Se alguém dissesse que comer uma castanha-do-pará por dia é suficiente para prevenir o Alzheimer, você acreditaria? Embora não seja a resposta definitiva para evitar a doença, essa oleaginosa típica é um bom caminho a ser investigado na prevenção e redução do declínio cognitivo provocado pela patologia.

A resposta está na composição do fruto, rico em selênio – um poderoso antioxidante.
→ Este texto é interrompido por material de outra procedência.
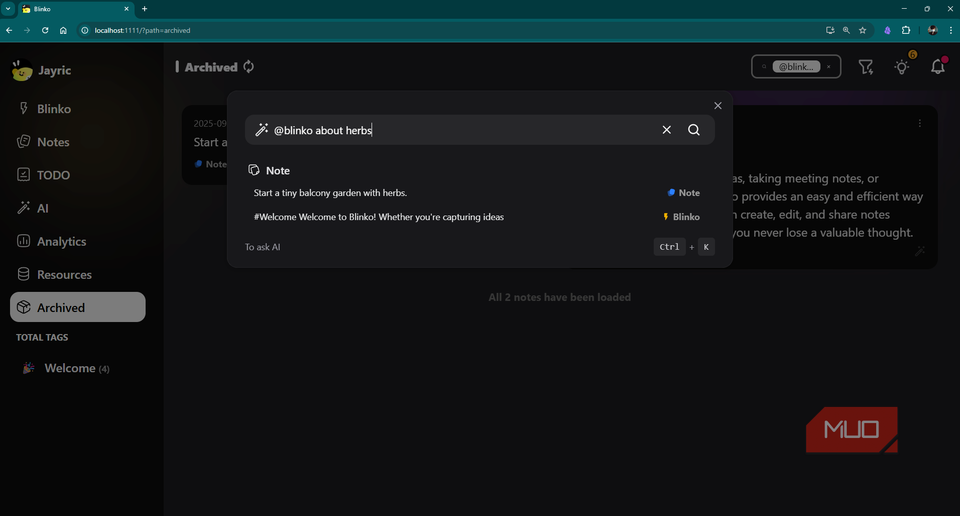
Task: Open the 'Start a tiny balcony garden' result
Action: [330, 193]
– A atividade de enzimas antioxidantes no cérebro não é muito alta, então, precisa sempre ser suprida para garantir que haja menos oxidação. Com isso, os antioxidantes poderiam beneficiar os pacientes com problemas neurológicos – explica a professora do Departamento de Alimentos e Nutrição Experimental da Universidade de São Paulo (USP) Silvia Cozzolino. “Vimos que pessoas com a doença tinham concentrações de selênio muito mais baixas que indivíduos sem o problema. Então, fizemos um estudo com pessoas com declínio cognitivo leve: demos para elas, durante seis meses, uma castanha do Brasil por dia, com uma concentração de selênio que chegava a quase 300 microgramas, e observamos que houve melhora no quadro e também na fluência verbal”, relata a pesquisadora.